AIM A
In the Kilimanjaro trekking passage below, at about what time are trekkers woken up for the summit walk?
AIM B
What labels head the summary lines for the Kibo Hut to Gilman's Point / Uhuru Peak stage in the Kilimanjaro trekking passage below? List all of them.
AIM C
Can you rewrite the paragraph beginning "You will be woken up around midnight" from the Kilimanjaro trekking passage below as a short bulleted list that keeps its main facts?

GIVEN PASSAGE
↓

Continue following the trail gradually upward through the rocks and scree. Abruptly, you'll view Kibo's large hut, perhaps with tents already pitched around it. You may meet a large number of trekkers here, most trekking up the Marangu Route; you might want to compare notes.
Kibo Hut to Gilman's Point / Uhuru Peak
Time (average): 6-10 hours
Altitude gained: 985/1.195 m to Gilman’s Point/ Uhuru.
Terrain: A steep, rough ascent on lose scree and rocks to the crater rim; gentler gradients thereafter
Summary: By far the most strenuous stage of the route, normally attempted between midnight and dawn.
You will be woken up around midnight to walk through the night to the summit. This is mainly because you need the time to try to reach the summit and still be able to descend in daylight. To reach your next night’s accommodation via Uhuru, you need not only to gain 1.195 m of vertical height, on a slope averaging some 27%, but also to lose 2.195 m. Also, in some ways walking down at night is easier as the scree is firmer when cold or frozen and the snow less slush in the early morning.

↑

RECORD SET

↓

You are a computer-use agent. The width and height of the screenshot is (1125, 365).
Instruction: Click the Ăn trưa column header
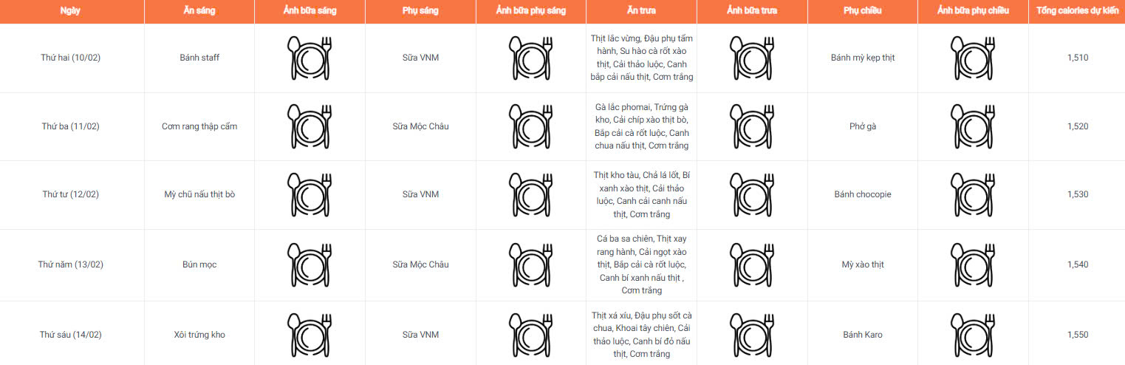(641, 11)
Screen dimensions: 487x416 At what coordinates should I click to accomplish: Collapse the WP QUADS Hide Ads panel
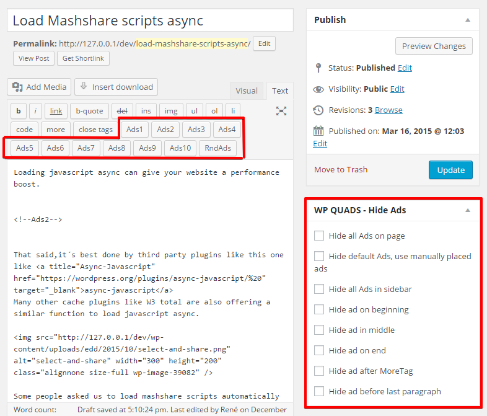[x=468, y=210]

↑

FINAL ANSWER A
Around midnight.

FINAL ANSWER B
Time (average), Altitude gained, Terrain, Summary

FINAL ANSWER C
- Trekkers are woken around midnight and walk through the night to the summit.
- The main reason is time: the summit must be reached with enough time left to descend in daylight.
- Reaching the next night's accommodation via Uhuru means gaining 1.195 m of vertical height on a slope averaging some 27%, then losing 2.195 m.
- Walking at night can be easier because the scree is firmer when cold or frozen and the snow is less slushy in the early morning.